If New Hampshire Republican Senator John Sununu wants to endanger our national security, shouldn’t he at least know what he’s talking about? Apparently that’s too much to ask of the usually admirable senator, who is helping filibuster the reauthorization of the Patriot Act. Even former Clinton Attorney General Janet Reno has endorsed the Patriot Act; it is the single most important piece of counterterrorism legislation passed post-9/11. If the status quo holds after Friday’s failure to invoke cloture–Republicans got only 52 votes when they need 60—the 16 provisions of the law that were sun-setted and that are the most important will lapse at the end of the year.
Sununu’s criticism of the reauthorization, set out in a Union Leader
op-ed earlier this week, are wrongheaded and empty.
Sununu says the Patriot Act is at odds with our country’s convictions that “evidence must be shown to obtain a search warrant; we have a right to face an accuser; and when wrongly prosecuted, we can appeal our case to court.” Not true. The Patriot Act does nothing to change those assumptions of our legal system. The government cannot get a search warrant without showing a judge probable cause either that a crime has been committed or that the subject of the warrant is an agent of a foreign power (such as a terrorist organization). When people are accused or wrongfully convicted, they fully maintain their rights to confrontation and appeal; but those rights come into play only after a person has been formally accused. They have always been irrelevant while the government is conducting an investigation, even of an ordinary crime. Why should things be any different in the case of a threat to national security, which is what the Patriot Act covers?

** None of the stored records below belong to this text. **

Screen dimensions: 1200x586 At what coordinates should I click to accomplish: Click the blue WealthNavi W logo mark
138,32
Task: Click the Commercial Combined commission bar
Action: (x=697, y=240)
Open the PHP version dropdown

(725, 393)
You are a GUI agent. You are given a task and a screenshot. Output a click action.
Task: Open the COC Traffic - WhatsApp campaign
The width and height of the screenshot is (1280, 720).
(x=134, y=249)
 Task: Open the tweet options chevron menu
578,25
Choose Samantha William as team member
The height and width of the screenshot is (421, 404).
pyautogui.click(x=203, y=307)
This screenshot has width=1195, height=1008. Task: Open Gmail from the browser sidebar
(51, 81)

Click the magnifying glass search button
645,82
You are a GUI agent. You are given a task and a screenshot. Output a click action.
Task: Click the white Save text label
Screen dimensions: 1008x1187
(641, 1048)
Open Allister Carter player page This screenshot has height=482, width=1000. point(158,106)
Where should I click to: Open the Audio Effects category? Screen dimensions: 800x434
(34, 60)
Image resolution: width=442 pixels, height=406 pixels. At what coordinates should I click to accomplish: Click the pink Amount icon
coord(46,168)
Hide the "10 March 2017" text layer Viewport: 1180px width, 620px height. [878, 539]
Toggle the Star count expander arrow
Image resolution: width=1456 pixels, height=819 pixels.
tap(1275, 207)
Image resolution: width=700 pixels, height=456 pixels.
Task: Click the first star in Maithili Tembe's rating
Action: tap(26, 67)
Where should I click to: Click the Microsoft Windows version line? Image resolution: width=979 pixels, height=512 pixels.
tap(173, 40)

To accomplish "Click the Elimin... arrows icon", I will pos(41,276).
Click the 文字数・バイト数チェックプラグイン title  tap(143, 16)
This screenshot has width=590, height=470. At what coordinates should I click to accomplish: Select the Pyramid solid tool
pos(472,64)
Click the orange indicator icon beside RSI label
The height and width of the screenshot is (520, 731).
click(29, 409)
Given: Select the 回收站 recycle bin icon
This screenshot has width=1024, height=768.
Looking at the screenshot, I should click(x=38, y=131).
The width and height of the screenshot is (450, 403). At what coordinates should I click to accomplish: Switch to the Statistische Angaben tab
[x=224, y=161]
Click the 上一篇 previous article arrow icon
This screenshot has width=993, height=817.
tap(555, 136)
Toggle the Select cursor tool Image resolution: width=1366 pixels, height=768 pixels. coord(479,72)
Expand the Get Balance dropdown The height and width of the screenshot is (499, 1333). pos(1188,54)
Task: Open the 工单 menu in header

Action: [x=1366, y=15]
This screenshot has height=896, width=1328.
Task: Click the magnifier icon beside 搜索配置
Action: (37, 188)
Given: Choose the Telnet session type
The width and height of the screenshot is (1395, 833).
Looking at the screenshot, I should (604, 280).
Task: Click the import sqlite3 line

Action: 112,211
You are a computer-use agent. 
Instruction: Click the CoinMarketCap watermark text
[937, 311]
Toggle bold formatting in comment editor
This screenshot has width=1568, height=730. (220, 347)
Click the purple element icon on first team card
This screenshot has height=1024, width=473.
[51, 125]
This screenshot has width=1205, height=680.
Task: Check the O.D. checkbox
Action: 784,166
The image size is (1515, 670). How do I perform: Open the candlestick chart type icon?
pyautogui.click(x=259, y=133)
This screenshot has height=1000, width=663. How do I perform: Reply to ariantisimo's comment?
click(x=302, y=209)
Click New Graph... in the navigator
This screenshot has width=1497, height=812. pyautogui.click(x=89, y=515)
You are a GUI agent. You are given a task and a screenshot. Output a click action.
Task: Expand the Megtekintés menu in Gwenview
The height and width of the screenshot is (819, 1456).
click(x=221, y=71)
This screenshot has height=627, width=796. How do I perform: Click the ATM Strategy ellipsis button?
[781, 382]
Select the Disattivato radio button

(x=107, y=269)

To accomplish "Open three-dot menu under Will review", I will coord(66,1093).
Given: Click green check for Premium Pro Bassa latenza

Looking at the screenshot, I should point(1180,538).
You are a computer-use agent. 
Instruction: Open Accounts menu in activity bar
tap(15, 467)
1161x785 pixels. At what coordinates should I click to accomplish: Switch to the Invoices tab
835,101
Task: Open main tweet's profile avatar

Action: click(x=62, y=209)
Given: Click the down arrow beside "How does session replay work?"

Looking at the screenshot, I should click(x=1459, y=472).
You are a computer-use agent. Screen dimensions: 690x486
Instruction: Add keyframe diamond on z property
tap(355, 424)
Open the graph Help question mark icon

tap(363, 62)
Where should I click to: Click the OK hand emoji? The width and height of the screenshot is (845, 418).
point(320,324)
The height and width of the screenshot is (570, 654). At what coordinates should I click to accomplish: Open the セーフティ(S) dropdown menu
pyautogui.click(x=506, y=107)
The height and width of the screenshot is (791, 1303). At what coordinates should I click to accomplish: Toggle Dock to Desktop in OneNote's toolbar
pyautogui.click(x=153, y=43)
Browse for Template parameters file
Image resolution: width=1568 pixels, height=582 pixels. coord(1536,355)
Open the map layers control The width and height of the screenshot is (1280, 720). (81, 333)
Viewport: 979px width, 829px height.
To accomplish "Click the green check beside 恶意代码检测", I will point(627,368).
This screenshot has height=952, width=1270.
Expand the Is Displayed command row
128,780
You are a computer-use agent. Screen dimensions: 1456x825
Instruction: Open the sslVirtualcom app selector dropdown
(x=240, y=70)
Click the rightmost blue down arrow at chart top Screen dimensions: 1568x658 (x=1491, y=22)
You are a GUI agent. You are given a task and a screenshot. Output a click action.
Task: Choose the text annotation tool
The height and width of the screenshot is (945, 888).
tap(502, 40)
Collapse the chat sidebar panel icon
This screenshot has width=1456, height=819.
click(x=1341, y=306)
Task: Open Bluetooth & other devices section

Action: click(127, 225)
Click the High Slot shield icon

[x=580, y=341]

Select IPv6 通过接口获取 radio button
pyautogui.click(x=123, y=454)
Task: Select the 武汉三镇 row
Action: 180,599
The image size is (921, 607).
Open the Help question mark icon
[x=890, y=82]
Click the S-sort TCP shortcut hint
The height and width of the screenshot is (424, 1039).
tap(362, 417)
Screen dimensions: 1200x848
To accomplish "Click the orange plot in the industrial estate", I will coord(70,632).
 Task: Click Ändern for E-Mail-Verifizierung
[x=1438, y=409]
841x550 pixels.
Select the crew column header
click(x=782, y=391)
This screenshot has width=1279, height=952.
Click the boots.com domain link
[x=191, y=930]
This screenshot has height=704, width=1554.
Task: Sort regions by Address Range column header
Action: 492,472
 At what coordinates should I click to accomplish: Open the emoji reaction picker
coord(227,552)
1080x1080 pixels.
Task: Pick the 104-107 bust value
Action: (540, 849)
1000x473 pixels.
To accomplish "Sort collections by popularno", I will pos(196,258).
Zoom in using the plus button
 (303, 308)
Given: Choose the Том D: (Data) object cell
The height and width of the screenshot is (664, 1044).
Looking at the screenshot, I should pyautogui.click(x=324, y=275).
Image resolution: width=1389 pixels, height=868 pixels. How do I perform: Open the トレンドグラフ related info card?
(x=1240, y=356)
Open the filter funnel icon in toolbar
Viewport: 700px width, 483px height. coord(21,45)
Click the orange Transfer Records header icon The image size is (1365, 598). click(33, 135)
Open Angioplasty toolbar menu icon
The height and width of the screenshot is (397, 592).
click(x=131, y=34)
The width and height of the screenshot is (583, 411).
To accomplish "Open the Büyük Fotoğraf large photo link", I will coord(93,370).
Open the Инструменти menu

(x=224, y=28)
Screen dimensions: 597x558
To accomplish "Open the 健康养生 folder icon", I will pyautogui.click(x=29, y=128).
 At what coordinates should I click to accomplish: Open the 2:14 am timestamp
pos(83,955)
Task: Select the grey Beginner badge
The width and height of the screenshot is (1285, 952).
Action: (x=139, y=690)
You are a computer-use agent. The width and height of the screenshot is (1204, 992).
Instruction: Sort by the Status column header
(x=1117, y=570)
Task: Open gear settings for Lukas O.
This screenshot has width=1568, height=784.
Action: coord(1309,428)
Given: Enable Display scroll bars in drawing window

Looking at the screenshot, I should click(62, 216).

Sununu then hones in on the favorite targets of Patriot opponents: Section 215, the so-called “library records” provision, which actually doesn’t mention libraries and allows the government access to a wide variety of business records and other evidence; and national-security letters (NSLs), which allow the FBI to compel information–”without the approval of a judge,” Sununu darkly observes. He neglects to note that federal prosecutors have for decades been fully empowered, in investigations of run-of-the-mill crimes like gambling and minor frauds, to issue grand-jury subpoenas, which can compel all the same evidence with absolutely no court supervision. There was no widespread abuse of these tactics prior to Patriot, just as there is no record of their being abused in the four years since Patriot sensibly extended them to national-security investigations.
Sununu claims that his problem with Section 215 and NSLs is that they can’t be appealed and that recipients of government requests for information are subjected to “gag orders.” That claim is misleading. The Justice Department has long taken the position that Section 215 orders can be appealed. The proposed Patriot Act reauthorization not only formally creates a judicial-review process allowing a judge to modify or set aside flawed Section 215 orders or NSLs, but adds other protections as well: It loosens the nondisclosure requirements to facilitate court challenges; calls for “minimization procedures” that will limit the government’s ability to retain and disseminate the intelligence collected; and provides for monitoring by an inspector general to make certain the authorities are being used properly.
On the basis of these misunderstandings, Sununu stands with Democrats blocking an up-or-down vote on the reauthorization. If Sununu and his Republican colleagues Larry Craig, Lisa Murkowski, and Chuck Hagel weren’t giving Democrats cover, the Democrats probably wouldn’t be able to maintain their near-unanimity on this politically perilous vote. What a shame.